__SOURCE EXTRACT__:
◇ ◇ ◇ ◇ ◇
Historic house in Ohio, United States

Samuel and Sally Wilson House is a registered historic building in Cincinnati, Ohio, listed in the National Register on November 15, 2000. It was a stop on the Underground Railroad.

== Historic uses ==
- Single Dwelling

From the 1840s to the 1870s, well-to-do merchants and businessmen moved to the College Hill neighborhood of Cincinnati, making it a prestigious rural village characterized by large homes on spacious lots. The presence of two colleges in College Hill attracted abolitionist Presbyterian educators. These educational opportunities attracted Samuel and Sally Wilson, Presbyterians who had been criticized while living in Reading, Ohio, for their abolitionist view. Two of their seven children had previously attended the Cary Academy in College Hill and in 1848 their daughter Mary became a charter faculty member of the Ohio Female College there, which admitted women and employed female faculty.
◇ ◇ ◇ ◇ ◇
__MATERIAL PROVIDED__:
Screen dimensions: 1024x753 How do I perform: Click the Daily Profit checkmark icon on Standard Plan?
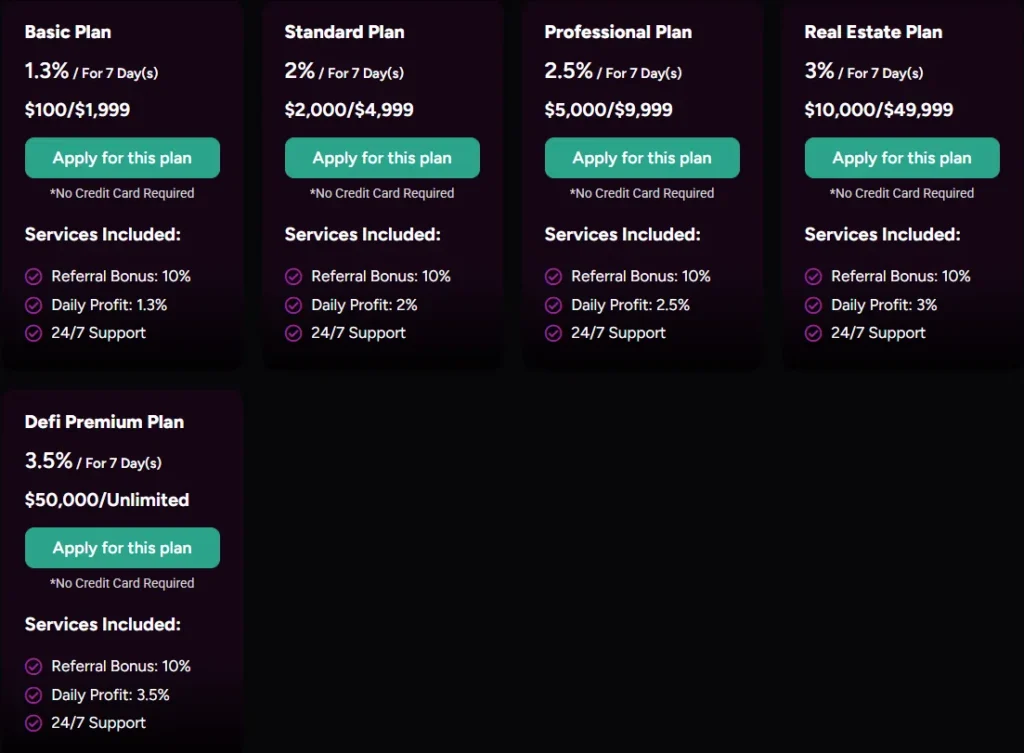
◇ ◇ ◇ ◇ ◇
__TASKS TO COMPLETE__:
1 - According to the Wilson House text, on what date was the house listed in the National Register?
2 - List every date, year, or decade that the Wilson House text mentions.
3 - Please pull out the stretch of the Wilson House text from "Historic house in" through "the Underground Railroad.".

__EXERCISE RESPONSES__:
1 - November 15, 2000

2 -
- November 15, 2000
- the 1840s
- the 1870s
- 1848

3 -
Historic house in Ohio, United States

Samuel and Sally Wilson House is a registered historic building in Cincinnati, Ohio, listed in the National Register on November 15, 2000. It was a stop on the Underground Railroad.